Exclude IP List from being scanned during Discovery Schedule

suvetha3 · ‎08-20-2020

Is there a way to exclude 20+ IP's from being scanned during Discovery other than adding in the "discovery_range_item_exclude" table. We have many discovery schedules and its a tedious process to enter all the 20 IP's in the exclusion list every time. Additionally, we don't want to change Script Include functions of Discovery or customizing Shazzam probes.

Any configurations that can be made in the MID Server will be helpful.

Harshal Gawali · ‎08-21-2020

Hello Suvetha,

Open discovery schedule record and in related list there is option "discovery IP ranges".

Click on IP range record and in related list of IP range record there is option "discovery range item exclude"

Create new record there for which IP range you want to exclude while discovery.

I hope it will help you.

Regards,

Harshal.

Harshal Gawali · ‎08-23-2020

Hello Suvetha,

Did this solve your question or do you need any help?

If solve your question, then Please close the thread as answered by marking appropriate reply as correct and helpful so that this thread can be closed and others can be benefited by this.

Regards,

Harshal.

suvetha3 · ‎08-27-2020

The solution suggested did not gave a permanent fix. As Laurent suggested below will be helpful

"We would like to have something like :

- a global exclusion 'object' that apply to all schedule AND to the quick discovery.

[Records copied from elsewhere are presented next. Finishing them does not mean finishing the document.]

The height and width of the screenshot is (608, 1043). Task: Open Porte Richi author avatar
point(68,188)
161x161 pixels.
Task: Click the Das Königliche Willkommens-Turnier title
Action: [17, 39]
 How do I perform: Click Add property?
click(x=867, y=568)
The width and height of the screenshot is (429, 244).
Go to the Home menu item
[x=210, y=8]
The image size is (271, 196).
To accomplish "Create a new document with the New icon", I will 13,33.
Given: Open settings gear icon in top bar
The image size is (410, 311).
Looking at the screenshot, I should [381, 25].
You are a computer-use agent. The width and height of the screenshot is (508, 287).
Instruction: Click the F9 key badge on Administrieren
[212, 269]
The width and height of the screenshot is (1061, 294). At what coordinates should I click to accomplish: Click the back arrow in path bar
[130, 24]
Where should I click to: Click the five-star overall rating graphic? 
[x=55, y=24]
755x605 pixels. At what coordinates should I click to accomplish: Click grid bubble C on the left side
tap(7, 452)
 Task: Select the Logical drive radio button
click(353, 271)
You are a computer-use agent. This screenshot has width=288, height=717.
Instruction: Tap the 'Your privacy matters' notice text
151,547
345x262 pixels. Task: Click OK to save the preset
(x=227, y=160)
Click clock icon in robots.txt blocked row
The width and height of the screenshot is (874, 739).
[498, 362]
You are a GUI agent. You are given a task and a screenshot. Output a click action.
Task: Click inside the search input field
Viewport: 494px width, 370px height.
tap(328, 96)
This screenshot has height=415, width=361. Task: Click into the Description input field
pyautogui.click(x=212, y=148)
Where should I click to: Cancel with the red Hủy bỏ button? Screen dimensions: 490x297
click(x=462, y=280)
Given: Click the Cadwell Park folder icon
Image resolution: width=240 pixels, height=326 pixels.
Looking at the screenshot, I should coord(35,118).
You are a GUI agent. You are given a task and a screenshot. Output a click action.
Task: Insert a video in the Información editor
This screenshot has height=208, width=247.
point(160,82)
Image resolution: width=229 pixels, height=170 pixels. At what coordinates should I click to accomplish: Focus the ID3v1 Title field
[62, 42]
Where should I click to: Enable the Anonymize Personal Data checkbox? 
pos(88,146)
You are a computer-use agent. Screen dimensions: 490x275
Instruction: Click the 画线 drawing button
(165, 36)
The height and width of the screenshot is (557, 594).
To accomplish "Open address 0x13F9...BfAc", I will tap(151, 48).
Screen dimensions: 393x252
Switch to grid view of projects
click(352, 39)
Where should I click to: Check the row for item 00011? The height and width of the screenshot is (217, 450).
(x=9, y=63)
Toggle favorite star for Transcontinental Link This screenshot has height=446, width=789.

- a warning in the quick discovery to warn if the selected IP is in the exclusion list , and a way to force the discovery (for example to validate the scan no more generates problem on some device after a fix has been made)"

Laurent Dehove · ‎08-26-2020

Hello

we have the same concern as Suvetha regarding exclusion from Discovery.

The previous answers didn't solve our difficulties.

Our context is :

- Orlando version of servicenow

- several schedules executed once each day.

- one or several IP range in each schedule (some ranges are quite large, like /16, /15 or even /14 and /13 )

- Lots of exclusion to do for

- not scan some device because the scan is generating problem on the device

- not scan virtual IP which let discovery think the VIP's IP and name (FQDN) are the device IP.

- not scan some kind of device we don't want to discover at all

- not scan some device that are discovered by other way (like ESX that are discovery trough the vsphere)

Due to the spread of IP in the range, we cannot exclude a range, but have to exclude IP by IP.

The complexity is to find in which schedule (sometimes several) , in which IP range the exclusion have to be defined.

We would like to have something like :

- a global exclusion 'object' that apply to all schedule AND to the quick discovery.

- a warning in the quick discovery to warn if the selected IP is in the exclusion list , and a way to force the discovery (for example to validate the scan no more generates problem on some device after a fix has been made)

- an automatic configuration to add in the exclusionlist the IP from CI in a class ( load balancer services, cluster virtual IP, Virtual IP (custom))

doug_schulze · ‎08-26-2020

Be sure to post your product enhancements on the idea portal, they will get much more visibility there.